Desde el primer día, supe que esta experiencia de servicio social sería más que una tarea: sería una travesía de descubrimiento y transformación, tanto para mí como para todos aquellos a los que serviría.

En medio de la tarea de la descarga de pacas de alimentos, se dio una conexión instantánea con los demás voluntarios. No éramos solo individuos; éramos un grupo unido por el deseo de marcar una diferencia tangible.

La tarea de descargar los alimentos de los camiones, aunque físicamente demandante, era el primer paso hacia la creación de apenas un toque de esperanza en medio de la adversidad.

Las mañanas se llenaban del aroma de las comidas en preparación, una mezcla culinaria que prometía calidez y sustento.

En la cocina, aprendí la importancia de la eficiencia y la colaboración. Cada cuchillo que cortaba, cada olla que burbujeaba, era un acto de solidaridad y dedicación. Conocí la satisfacción profunda de servir un plato caliente, acompañado de una sonrisa y una palabra amable, sabiendo que ese pequeño gesto podría iluminar el día de alguien.

Sin embargo, no todo fue sencillo.

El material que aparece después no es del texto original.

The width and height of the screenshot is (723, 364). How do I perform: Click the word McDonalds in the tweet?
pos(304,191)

Nos enfrentamos a la escasez de recursos y a la necesidad de mantener una coordinación impecable con un equipo de voluntarios cuya disponibilidad era tan variable como el clima. Implementar un sistema de turnos y capacitaciones regulares fue clave para asegurar que cada jornada transcurriera sin contratiempos.

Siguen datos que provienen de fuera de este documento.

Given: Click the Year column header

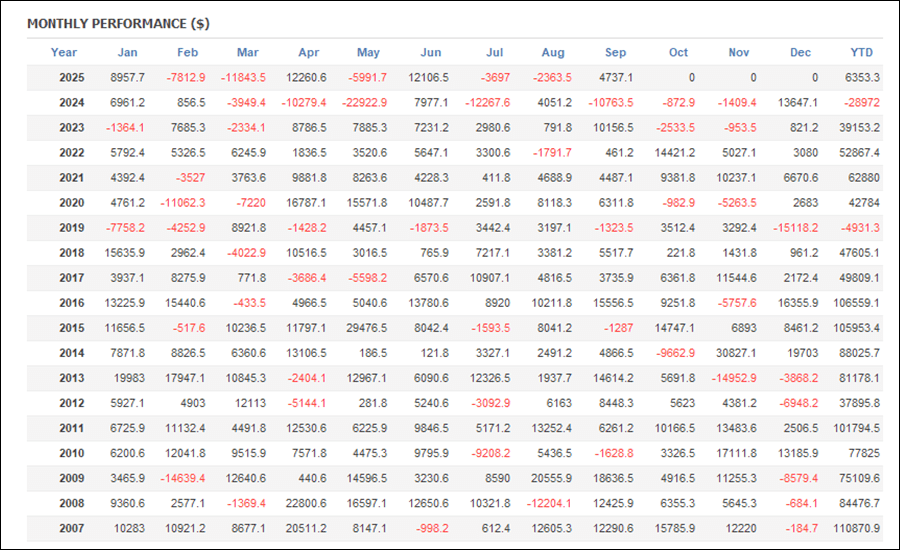Looking at the screenshot, I should (x=64, y=52).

Aprendí a liderar y a adaptarme, a buscar soluciones creativas y a valorar la importancia de una comunicación clara y efectiva.

Cada persona que acudía al comedor traía consigo una historia única.

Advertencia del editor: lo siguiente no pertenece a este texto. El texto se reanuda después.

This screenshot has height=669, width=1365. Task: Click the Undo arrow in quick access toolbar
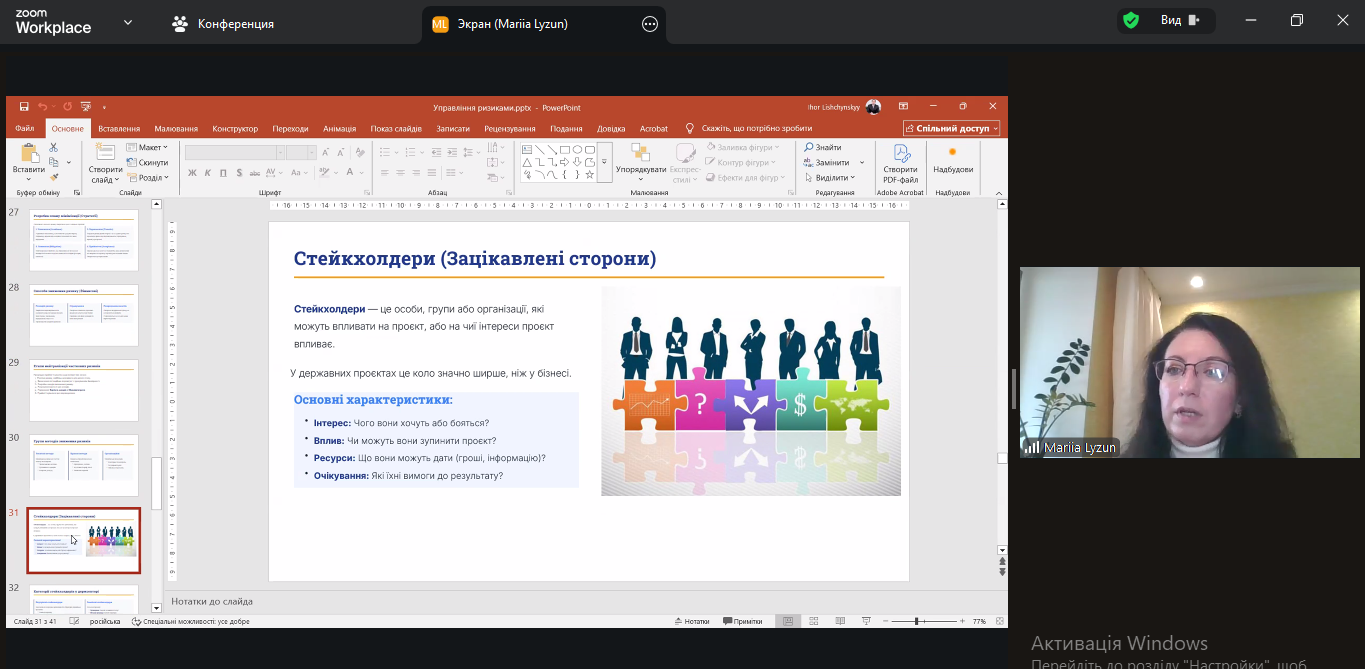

Escuchar esas historias, llenas de desafíos y resiliencia, cambió mi perspectiva sobre la vida y la verdadera naturaleza de la fortaleza humana. Me di cuenta de que el comedor no solo ofrecía alimentos, sino también un refugio de dignidad y respeto.

A través de la visión humanista que la Universidad Católica Santa María La Antigua inculca en los estudiantes, pude ver más allá de las necesidades inmediatas y reconocer el valor intrínseco de cada individuo.

Esta experiencia me enseñó la importancia de la atención personalizada y la capacidad de respuesta ante situaciones complejas, habilidades que, sin duda, llevaré conmigo en mi carrera y en mi vida personal.

Al final del día, mientras limpiábamos el comedor y nos preparábamos para la próxima jornada, sentí una profunda satisfacción y gratitud. Este servicio social no solo cambió la vida de más de 500 personas diariamente, brindándoles un rayo de esperanza y alivio, sino que también transformó mi propia vida. Me convertí en alguien más consciente, empático y comprometido con el bienestar de mi comunidad.

El Comedor Santa María del Camino no era solo un lugar donde se ofrecían comidas; era un símbolo de la capacidad humana para compartir, apoyar y transformar.

Esta experiencia me mostró que el verdadero impacto del servicio social va más allá de lo tangible. Es un acto de solidaridad, de conexión y de creación de un mundo más justo y compasivo, un plato a la vez.